**Recorded information:**
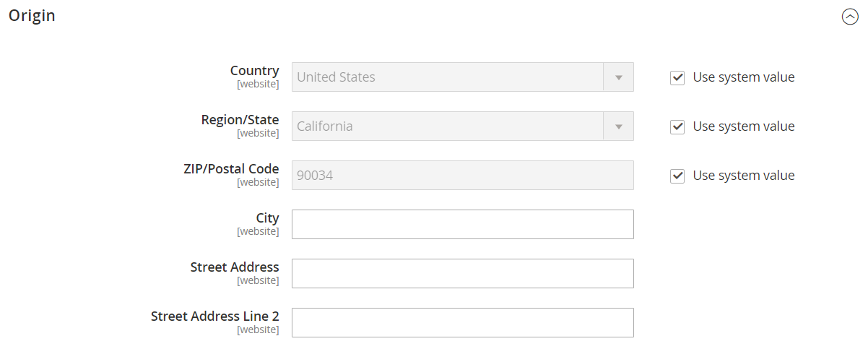Viewport: 868px width, 349px height.
Task: Select the California region field
Action: coord(463,126)
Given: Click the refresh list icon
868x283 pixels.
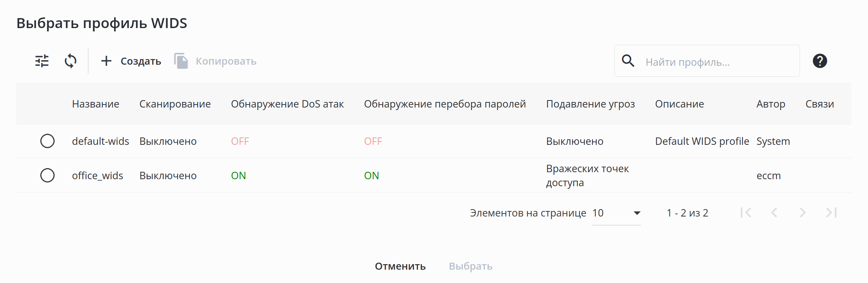Looking at the screenshot, I should (71, 61).
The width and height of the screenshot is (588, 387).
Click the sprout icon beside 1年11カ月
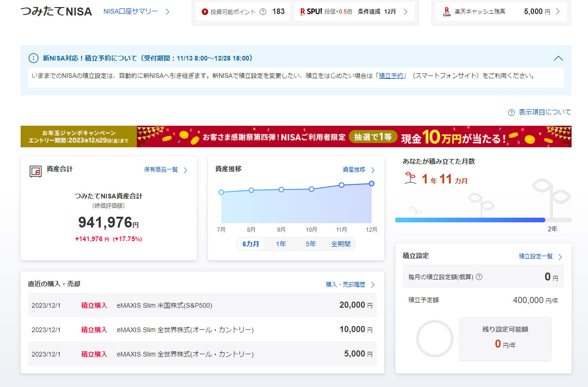(x=410, y=178)
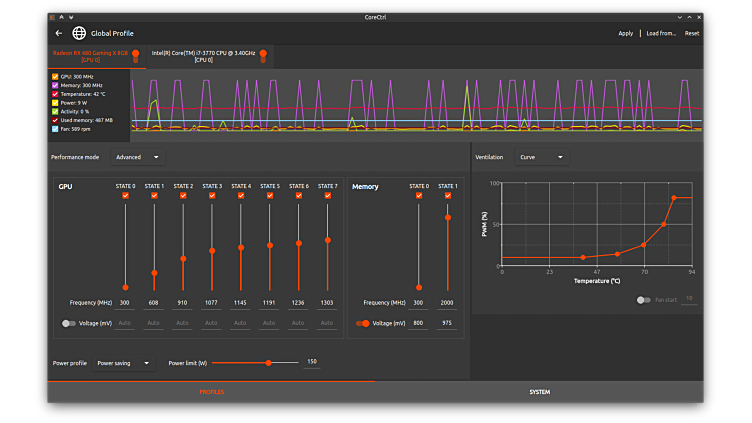Switch to the SYSTEM tab
Image resolution: width=752 pixels, height=423 pixels.
pyautogui.click(x=539, y=392)
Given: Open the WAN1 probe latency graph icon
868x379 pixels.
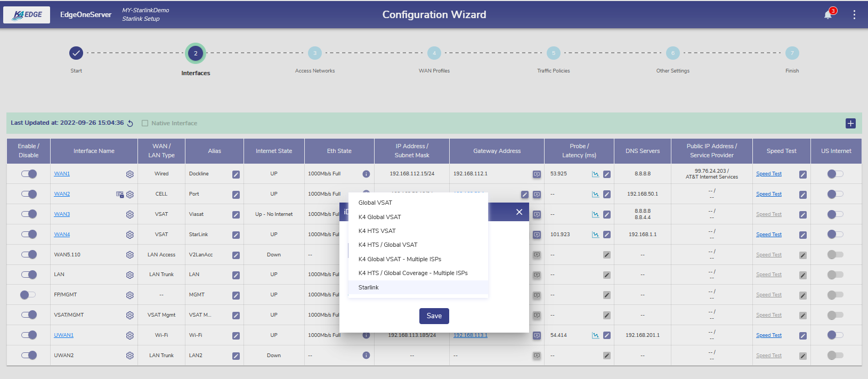Looking at the screenshot, I should pyautogui.click(x=595, y=174).
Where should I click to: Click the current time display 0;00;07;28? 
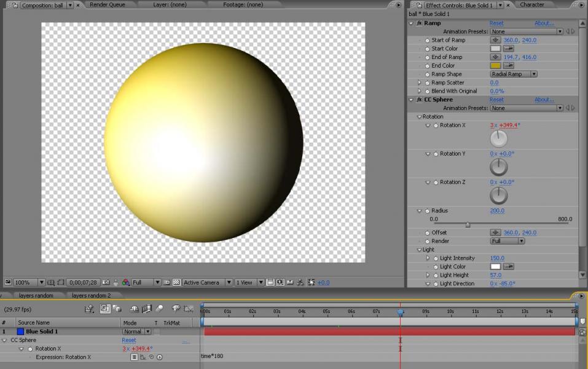coord(83,283)
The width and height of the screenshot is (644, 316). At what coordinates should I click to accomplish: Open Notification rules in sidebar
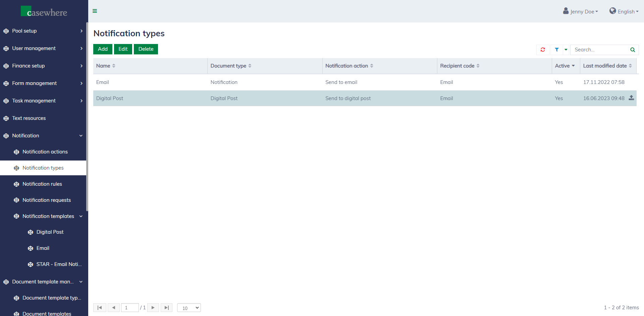pos(42,184)
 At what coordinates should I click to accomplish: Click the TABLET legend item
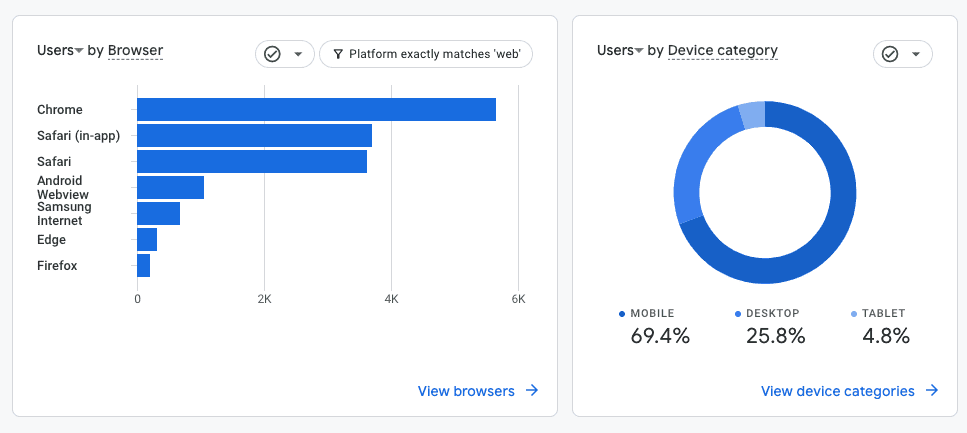[x=884, y=313]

**Exercise goal:** Once the line containing "Click the sprout icon beside 1年11カ月" is found, it and every line through the end of the records above should be output exactly, with no pictures.

**Response for this exercise:**
Click the sprout icon beside 1年11カ月
(x=410, y=178)
Switch to the SYSTEM tab
Image resolution: width=752 pixels, height=423 pixels.
pyautogui.click(x=539, y=392)
Given: Open the WAN1 probe latency graph icon
868x379 pixels.
Looking at the screenshot, I should pyautogui.click(x=595, y=174).
Where should I click to: Click the current time display 0;00;07;28? 
coord(83,283)
The width and height of the screenshot is (644, 316). At what coordinates should I click to accomplish: Open Notification rules in sidebar
pos(42,184)
 At what coordinates should I click to accomplish: Click the TABLET legend item
[x=884, y=313]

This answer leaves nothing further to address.